» **MATERIAL SHOWN**

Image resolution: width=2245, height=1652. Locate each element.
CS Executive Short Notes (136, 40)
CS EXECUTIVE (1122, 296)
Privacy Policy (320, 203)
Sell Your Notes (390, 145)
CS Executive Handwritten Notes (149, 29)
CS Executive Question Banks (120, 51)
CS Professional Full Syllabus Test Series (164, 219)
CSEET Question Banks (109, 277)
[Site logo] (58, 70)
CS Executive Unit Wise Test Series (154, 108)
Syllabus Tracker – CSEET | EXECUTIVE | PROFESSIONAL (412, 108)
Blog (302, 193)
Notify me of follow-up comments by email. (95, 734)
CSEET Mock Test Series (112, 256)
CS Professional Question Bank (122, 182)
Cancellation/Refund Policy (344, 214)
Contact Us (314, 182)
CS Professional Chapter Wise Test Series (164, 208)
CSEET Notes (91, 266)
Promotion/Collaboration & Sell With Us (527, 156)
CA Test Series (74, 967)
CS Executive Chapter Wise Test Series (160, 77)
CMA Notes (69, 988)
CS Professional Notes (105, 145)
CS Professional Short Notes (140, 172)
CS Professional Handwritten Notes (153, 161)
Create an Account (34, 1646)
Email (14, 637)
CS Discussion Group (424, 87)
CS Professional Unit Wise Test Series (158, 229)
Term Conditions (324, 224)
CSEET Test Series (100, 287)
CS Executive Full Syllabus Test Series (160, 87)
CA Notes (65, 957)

» **WHAT YOU WILL DO**
All that is wanted is an exact copy of the lines above from the one with "Contact Us (314, 182)" through the one with "CS Professional Notes (105, 145)", with both ends included.

» **RESPONSE TO THIS TASK**
Contact Us (314, 182)
CS Professional Chapter Wise Test Series (164, 208)
CSEET Notes (91, 266)
Promotion/Collaboration & Sell With Us (527, 156)
CA Test Series (74, 967)
CS Executive Chapter Wise Test Series (160, 77)
CMA Notes (69, 988)
CS Professional Notes (105, 145)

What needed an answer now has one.